- **TASK ITEM A**: In the plot summary, what does Vergil Ulam base his simple biological computers on?
- **TASK ITEM B**: Update the plot summary by writing out everything from "Plot Summary" down to "seem to sing.", with "lymphocytes" changed to "white blood cells".

- **TEXT PROVIDED**:

·····

Plot Summary
In the novel, renegade biotechnologist Vergil Ulam creates simple biological computers based on his own lymphocytes. Faced with orders from his nervous employer to destroy his work, he injects them into his own body, intending to smuggle the 'noocytes' (as he calls them) out of the company and work on them elsewhere. Inside Ulam's body, the noocytes multiply and evolve rapidly, altering their own genetic material and quickly becoming self-aware. The nanoscale civilization they construct soon begins to transform Ulam, then others. The people who are infected start to find that genetic faults such as myopia and high blood pressure are fixed. The bumps along the spine as well as the nipples fade. Finally, white stripes and ridges start growing over their bodies. Ulam reports that the cells seem to sing.
Through infection, conversion and assimilation of humans and other organisms the cells eventually aggregate most of the biosphere of North America into a region seven thousand kilometres wide. This civilization, which incorporates both the evolved noocytes and recently-assimilated conventional humans, is eventually forced to abandon the normal plane of existence in favor of one in which thought does not require a physical substrate. The reason for the noocytes' inability to remain in this reality is somewhat related to the strong anthropic principle.
The book's structure is titled "inter-phase", "prophase", "metaphase", "anaphase", "telophase" and "interphase." This mirrors the major phases of cell cycle: interphase and mitosis.

·····

- **Data items**:
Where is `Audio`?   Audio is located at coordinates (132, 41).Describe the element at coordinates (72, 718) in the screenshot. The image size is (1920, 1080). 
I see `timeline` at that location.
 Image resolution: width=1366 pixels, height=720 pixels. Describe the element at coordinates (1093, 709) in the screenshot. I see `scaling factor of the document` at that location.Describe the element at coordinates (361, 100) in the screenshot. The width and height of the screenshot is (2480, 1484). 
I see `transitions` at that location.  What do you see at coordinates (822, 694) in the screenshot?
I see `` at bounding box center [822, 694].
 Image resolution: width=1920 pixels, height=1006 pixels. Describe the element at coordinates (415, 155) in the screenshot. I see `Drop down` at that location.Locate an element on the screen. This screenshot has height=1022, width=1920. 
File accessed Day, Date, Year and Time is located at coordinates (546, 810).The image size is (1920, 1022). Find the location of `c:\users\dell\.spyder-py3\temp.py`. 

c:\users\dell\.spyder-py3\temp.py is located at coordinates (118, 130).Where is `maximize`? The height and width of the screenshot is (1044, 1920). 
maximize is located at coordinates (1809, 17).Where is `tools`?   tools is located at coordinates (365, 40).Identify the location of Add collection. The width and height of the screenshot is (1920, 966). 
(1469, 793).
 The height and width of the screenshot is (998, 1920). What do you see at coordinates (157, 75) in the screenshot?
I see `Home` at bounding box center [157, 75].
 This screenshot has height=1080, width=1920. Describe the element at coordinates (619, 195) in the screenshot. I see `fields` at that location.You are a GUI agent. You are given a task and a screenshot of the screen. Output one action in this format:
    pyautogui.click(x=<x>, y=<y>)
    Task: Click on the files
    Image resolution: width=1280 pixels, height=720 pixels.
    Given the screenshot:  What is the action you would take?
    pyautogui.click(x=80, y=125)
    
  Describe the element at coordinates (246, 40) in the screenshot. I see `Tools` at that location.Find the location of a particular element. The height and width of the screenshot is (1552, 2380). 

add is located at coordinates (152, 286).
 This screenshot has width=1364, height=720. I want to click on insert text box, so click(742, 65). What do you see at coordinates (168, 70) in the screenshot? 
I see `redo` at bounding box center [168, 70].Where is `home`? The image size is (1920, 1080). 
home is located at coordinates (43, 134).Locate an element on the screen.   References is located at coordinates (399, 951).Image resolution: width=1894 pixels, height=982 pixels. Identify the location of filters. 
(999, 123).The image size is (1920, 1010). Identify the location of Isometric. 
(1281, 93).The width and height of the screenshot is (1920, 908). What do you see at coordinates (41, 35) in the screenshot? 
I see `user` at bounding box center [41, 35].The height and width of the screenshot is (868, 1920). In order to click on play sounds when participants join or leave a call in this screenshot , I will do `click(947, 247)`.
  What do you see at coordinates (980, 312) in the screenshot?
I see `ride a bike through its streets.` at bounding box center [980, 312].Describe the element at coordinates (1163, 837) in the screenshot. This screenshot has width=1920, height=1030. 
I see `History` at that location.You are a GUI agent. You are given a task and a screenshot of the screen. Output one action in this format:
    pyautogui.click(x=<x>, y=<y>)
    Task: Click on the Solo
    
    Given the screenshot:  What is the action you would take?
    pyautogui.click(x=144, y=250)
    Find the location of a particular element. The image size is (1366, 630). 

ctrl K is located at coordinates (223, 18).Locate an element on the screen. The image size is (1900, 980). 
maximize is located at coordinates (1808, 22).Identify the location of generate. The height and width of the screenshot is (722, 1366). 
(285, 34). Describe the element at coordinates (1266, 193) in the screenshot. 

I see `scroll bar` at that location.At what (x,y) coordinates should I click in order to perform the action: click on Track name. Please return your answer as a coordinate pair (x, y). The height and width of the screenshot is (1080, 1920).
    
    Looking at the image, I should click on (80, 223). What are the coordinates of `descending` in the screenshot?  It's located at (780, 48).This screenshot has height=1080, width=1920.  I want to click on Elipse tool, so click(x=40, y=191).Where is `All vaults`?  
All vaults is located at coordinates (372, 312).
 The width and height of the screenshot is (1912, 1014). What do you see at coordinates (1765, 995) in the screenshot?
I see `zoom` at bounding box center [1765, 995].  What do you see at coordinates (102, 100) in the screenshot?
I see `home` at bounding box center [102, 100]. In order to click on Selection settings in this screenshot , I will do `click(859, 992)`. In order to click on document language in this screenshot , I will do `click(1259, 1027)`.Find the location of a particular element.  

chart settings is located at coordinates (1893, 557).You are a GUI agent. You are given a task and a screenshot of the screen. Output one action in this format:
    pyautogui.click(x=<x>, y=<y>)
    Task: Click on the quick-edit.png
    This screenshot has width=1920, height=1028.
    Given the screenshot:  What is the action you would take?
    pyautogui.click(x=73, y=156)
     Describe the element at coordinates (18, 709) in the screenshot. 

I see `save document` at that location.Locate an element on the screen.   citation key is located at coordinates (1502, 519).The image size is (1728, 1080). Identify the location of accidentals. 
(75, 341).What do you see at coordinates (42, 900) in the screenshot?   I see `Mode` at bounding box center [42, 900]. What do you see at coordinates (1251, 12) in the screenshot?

·····

- **YOUR RESPONSE A**: He bases them on his own lymphocytes.

- **YOUR RESPONSE B**:
Plot Summary
In the novel, renegade biotechnologist Vergil Ulam creates simple biological computers based on his own white blood cells. Faced with orders from his nervous employer to destroy his work, he injects them into his own body, intending to smuggle the 'noocytes' (as he calls them) out of the company and work on them elsewhere. Inside Ulam's body, the noocytes multiply and evolve rapidly, altering their own genetic material and quickly becoming self-aware. The nanoscale civilization they construct soon begins to transform Ulam, then others. The people who are infected start to find that genetic faults such as myopia and high blood pressure are fixed. The bumps along the spine as well as the nipples fade. Finally, white stripes and ridges start growing over their bodies. Ulam reports that the cells seem to sing.